An important thing to remember

This summer some bird that I don’t ever remember hearing before has been screeching regularly. A very irritating sound that cuts through everything else, especially when it happens over and over. Scott figured out what it is: a kestrel! Beautiful, graceful birds when they’re flying, but not when they’re calling out their warnings!

july 13 /BIKESWIMBIKE

8.5 miles
lake nokomis main beach
70 degrees

I’m writing this several days later. Another nice, low-stress bike ride. Hooray for being able to see enough to bike to the lake when I want!

swim: 1.75 loops
main beach buoys, lake nokomis
70 degrees

Clear, smooth, empty water! Not too cold. A great swim. Encountered a few kayaks, but no fish or seagulls standing guard on the buoys. A couple planes passing above me. Near the end of the swim, two other swimmers joined me. I remember my mind wandered a lot and that I breathed every 5, except for the last loops where I breathed every 3 then 4, 5, 6 — each for half a loop. I felt strong and relaxed and pleased with myself for having fired up to bike over here and swim this morning.

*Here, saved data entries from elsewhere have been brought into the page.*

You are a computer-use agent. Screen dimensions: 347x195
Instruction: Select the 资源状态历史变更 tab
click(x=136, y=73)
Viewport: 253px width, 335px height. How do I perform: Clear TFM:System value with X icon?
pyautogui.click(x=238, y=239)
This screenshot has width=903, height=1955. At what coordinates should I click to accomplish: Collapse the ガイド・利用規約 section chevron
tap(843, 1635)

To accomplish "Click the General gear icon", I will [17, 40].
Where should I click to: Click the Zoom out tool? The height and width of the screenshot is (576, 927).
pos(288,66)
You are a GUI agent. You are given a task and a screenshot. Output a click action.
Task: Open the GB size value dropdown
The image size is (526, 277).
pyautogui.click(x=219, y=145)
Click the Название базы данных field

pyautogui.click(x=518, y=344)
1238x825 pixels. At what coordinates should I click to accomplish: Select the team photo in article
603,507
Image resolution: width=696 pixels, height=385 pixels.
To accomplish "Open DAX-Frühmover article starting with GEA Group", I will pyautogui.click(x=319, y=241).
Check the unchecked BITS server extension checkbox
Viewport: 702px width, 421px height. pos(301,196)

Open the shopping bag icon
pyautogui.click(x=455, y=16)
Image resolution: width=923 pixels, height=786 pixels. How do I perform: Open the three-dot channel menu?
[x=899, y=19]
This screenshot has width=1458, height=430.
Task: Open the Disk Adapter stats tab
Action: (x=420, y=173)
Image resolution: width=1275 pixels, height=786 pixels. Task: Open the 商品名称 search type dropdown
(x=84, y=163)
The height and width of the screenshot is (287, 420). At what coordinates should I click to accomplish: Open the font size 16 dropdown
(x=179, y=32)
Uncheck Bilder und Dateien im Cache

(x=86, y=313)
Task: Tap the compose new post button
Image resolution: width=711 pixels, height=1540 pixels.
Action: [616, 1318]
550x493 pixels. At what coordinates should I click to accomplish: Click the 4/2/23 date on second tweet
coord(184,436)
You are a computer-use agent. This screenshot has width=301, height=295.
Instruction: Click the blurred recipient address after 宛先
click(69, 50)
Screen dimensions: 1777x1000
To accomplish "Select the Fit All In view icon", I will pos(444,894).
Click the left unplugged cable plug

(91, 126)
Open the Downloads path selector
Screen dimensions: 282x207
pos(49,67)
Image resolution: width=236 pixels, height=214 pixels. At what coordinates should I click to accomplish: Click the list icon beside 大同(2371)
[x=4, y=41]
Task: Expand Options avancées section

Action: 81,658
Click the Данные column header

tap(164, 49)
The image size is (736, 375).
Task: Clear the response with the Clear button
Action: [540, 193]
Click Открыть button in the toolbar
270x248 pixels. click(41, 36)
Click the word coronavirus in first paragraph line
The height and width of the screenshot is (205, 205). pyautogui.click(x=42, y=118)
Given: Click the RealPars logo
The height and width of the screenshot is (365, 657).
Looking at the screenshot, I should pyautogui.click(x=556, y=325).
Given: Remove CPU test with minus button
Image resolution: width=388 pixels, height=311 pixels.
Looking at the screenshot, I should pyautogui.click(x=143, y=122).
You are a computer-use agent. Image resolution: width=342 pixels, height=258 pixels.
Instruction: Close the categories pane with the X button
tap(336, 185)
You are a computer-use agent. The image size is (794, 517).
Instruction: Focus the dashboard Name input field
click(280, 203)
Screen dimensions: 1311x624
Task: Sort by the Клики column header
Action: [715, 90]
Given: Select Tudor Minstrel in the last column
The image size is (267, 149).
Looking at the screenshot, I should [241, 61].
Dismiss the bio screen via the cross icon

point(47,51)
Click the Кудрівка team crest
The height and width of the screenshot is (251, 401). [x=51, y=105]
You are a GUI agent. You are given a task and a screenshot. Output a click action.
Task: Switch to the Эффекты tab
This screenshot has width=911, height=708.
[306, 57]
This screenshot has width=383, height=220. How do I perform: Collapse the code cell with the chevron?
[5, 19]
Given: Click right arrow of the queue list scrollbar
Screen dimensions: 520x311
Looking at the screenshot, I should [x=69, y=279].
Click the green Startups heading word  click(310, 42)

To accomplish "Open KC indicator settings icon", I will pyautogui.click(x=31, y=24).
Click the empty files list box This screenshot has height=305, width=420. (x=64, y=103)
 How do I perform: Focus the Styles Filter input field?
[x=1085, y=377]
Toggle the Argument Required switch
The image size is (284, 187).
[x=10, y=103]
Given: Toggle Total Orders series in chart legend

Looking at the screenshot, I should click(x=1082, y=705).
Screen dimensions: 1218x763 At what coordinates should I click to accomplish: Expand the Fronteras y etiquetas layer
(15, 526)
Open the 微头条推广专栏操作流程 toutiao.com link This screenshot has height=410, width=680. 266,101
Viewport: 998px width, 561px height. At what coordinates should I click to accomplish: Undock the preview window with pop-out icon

When I arrived at the beach, the bike rack was empty. By the time I left, full. A group of kids, I think. Saw some of them on the beach but I’m not sure where the rest of them were.

july 12/SWIM

1 loop
cedar lake open swim
75 degrees

Swam with FWA. He decided that this would most likely be his last open swim — he finds swimming across the lake to be boring. I would have liked to swim more with him if he had liked it but I could tell he didn’t and it isn’t much fun for me either when he swims so leisurely and for so little — always only 1 loop. It’s difficult for me to swim that slowly; I find it boring too, and cold. Brr.

As we stood in the water, about to start, FWA noticed some fish nibbling at his toes. They weren’t that big, but much bigger than the little minnows I’m used to. After we were done, FWA told me about how a much bigger fish bumped into his side on his way across — the fish left a red mark! In the 10 years I’ve been doing open swim club, I don’t think a fish has ever bumped into me.

Anything else? The water was a little clearer, but I still couldn’t see much. No fish sightings. Passed over the vegetation growing up from the bottom. No planes or big birds or boats crossing my path.

The water was smooth and clear and felt good. I look forward to swimming a lot more loops when I come here next Monday!